* [Required action]: With the line containing "Add a new sheet with plus icon" as the start and the line containing "Given: Select the ABS equipment item" as the end, transcribe that span of the entries below exactly, including both.

Records from a data collection
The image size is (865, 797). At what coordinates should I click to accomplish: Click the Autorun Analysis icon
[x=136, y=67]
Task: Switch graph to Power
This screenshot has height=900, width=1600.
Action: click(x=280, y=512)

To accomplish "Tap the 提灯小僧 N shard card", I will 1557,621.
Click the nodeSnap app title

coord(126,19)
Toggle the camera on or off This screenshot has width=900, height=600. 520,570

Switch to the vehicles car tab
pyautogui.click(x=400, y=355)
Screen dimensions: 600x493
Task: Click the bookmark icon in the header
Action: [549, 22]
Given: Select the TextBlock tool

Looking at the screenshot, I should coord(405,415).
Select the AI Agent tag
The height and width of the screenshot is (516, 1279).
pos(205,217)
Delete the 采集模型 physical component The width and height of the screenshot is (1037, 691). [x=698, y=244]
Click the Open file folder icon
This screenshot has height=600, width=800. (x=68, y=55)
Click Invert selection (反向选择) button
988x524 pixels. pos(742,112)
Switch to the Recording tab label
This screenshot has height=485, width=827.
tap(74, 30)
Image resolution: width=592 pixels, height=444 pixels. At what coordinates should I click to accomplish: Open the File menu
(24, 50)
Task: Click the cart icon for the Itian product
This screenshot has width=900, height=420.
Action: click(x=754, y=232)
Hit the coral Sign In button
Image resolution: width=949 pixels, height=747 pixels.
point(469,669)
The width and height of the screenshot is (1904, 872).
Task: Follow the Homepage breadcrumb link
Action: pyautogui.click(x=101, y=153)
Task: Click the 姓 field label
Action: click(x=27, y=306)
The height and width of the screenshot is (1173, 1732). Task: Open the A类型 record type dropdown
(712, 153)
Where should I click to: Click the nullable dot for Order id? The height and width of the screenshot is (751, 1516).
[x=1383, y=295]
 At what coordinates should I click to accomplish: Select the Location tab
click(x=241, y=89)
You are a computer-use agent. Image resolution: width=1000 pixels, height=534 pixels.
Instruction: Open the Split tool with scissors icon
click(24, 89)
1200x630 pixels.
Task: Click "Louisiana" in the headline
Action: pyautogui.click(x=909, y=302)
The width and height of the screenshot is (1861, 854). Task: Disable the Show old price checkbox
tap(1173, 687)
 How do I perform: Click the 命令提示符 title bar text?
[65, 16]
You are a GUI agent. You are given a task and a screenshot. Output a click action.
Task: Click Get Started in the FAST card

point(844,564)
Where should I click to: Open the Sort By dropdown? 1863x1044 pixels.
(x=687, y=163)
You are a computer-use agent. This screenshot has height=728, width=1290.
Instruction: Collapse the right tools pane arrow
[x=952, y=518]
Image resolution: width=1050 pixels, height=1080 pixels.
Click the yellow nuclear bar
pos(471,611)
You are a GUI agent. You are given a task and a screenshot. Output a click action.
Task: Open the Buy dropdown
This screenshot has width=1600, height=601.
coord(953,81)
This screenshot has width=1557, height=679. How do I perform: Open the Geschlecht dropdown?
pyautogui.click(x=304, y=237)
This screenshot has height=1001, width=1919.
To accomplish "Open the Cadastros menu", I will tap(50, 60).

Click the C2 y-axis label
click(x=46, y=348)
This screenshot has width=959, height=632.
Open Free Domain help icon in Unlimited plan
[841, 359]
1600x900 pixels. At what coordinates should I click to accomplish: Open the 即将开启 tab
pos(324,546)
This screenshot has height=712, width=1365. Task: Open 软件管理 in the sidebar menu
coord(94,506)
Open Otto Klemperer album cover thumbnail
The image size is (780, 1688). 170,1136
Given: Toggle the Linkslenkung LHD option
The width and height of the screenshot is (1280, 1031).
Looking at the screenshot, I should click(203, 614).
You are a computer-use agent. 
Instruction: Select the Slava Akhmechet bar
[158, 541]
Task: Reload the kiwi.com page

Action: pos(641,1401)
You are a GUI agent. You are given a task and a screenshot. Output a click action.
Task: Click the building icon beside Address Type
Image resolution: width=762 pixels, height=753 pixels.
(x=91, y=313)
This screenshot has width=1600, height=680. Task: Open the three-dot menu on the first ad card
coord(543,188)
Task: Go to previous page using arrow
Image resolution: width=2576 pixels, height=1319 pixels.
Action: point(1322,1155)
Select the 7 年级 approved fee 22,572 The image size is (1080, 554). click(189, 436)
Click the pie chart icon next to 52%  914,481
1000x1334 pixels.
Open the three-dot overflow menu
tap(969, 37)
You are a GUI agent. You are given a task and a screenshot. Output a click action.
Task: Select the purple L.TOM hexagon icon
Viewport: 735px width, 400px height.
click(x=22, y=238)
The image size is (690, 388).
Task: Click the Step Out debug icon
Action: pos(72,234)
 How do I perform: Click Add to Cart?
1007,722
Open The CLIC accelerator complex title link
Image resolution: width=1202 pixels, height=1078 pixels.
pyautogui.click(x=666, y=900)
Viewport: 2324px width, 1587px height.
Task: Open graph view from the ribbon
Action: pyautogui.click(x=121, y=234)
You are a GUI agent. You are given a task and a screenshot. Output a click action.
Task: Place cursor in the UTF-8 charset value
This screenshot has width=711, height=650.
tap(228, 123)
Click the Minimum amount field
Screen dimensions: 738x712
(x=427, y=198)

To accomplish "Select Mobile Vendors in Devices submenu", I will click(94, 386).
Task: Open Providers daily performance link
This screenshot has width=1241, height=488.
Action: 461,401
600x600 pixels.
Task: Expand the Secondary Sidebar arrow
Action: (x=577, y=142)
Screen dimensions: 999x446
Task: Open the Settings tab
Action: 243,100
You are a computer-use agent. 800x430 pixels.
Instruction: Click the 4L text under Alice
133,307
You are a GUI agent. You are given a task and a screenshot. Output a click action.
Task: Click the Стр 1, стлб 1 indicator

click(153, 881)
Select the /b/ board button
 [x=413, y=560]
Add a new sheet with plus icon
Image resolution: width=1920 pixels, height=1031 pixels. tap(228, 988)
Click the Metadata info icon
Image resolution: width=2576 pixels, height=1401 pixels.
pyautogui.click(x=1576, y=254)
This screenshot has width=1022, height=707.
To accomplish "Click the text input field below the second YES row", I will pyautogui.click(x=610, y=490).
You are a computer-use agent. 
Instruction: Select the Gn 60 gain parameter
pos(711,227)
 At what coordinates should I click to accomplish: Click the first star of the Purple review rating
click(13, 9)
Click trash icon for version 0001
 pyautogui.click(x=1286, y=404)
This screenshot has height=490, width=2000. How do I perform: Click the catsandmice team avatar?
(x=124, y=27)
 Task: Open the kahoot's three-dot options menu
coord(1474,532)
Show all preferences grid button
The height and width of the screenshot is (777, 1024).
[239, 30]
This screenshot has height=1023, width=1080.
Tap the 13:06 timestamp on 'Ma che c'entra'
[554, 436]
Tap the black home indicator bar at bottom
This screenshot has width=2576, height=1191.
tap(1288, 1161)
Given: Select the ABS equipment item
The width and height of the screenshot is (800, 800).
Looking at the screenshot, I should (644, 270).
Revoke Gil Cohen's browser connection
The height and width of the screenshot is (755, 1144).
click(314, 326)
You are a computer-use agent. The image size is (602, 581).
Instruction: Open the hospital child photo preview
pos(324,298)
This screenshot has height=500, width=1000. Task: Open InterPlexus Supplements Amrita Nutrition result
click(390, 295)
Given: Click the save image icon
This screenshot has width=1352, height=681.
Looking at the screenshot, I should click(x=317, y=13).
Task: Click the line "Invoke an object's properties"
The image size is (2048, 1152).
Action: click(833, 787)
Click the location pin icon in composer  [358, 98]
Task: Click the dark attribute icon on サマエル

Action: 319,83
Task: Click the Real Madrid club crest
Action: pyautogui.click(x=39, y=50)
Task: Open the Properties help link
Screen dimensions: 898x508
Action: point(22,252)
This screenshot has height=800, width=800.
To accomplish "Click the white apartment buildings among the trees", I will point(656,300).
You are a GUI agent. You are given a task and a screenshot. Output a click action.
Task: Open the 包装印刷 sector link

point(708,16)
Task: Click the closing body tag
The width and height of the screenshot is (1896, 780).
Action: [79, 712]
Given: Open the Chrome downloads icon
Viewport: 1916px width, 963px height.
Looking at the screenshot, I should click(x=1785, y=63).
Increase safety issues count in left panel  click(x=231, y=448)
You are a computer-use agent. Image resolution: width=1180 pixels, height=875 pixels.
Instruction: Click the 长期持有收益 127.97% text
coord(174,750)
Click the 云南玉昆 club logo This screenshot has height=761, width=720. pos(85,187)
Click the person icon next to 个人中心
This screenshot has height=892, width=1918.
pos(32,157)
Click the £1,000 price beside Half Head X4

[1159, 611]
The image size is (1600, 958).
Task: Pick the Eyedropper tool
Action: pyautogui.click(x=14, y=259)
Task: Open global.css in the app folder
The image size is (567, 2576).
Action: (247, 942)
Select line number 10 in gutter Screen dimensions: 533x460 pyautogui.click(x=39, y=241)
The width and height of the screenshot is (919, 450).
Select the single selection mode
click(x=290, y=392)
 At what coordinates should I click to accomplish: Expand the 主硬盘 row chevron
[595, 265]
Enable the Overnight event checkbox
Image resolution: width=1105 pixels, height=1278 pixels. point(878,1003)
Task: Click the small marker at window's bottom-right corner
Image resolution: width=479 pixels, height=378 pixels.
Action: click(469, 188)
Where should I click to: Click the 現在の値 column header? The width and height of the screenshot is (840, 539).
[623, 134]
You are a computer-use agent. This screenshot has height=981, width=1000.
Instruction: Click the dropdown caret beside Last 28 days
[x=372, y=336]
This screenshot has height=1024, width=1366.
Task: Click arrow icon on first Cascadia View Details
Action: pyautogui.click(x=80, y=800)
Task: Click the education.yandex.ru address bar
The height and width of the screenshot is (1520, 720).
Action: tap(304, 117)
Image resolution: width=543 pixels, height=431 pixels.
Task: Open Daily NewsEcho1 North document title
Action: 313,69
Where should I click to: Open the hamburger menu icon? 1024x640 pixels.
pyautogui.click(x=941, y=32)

* [Result of this task]:
Add a new sheet with plus icon
Image resolution: width=1920 pixels, height=1031 pixels. tap(228, 988)
Click the Metadata info icon
Image resolution: width=2576 pixels, height=1401 pixels.
pyautogui.click(x=1576, y=254)
This screenshot has width=1022, height=707.
To accomplish "Click the text input field below the second YES row", I will pyautogui.click(x=610, y=490).
You are a computer-use agent. 
Instruction: Select the Gn 60 gain parameter
pos(711,227)
 At what coordinates should I click to accomplish: Click the first star of the Purple review rating
click(13, 9)
Click trash icon for version 0001
 pyautogui.click(x=1286, y=404)
This screenshot has height=490, width=2000. How do I perform: Click the catsandmice team avatar?
(x=124, y=27)
 Task: Open the kahoot's three-dot options menu
coord(1474,532)
Show all preferences grid button
The height and width of the screenshot is (777, 1024).
[239, 30]
This screenshot has height=1023, width=1080.
Tap the 13:06 timestamp on 'Ma che c'entra'
[554, 436]
Tap the black home indicator bar at bottom
This screenshot has width=2576, height=1191.
tap(1288, 1161)
Given: Select the ABS equipment item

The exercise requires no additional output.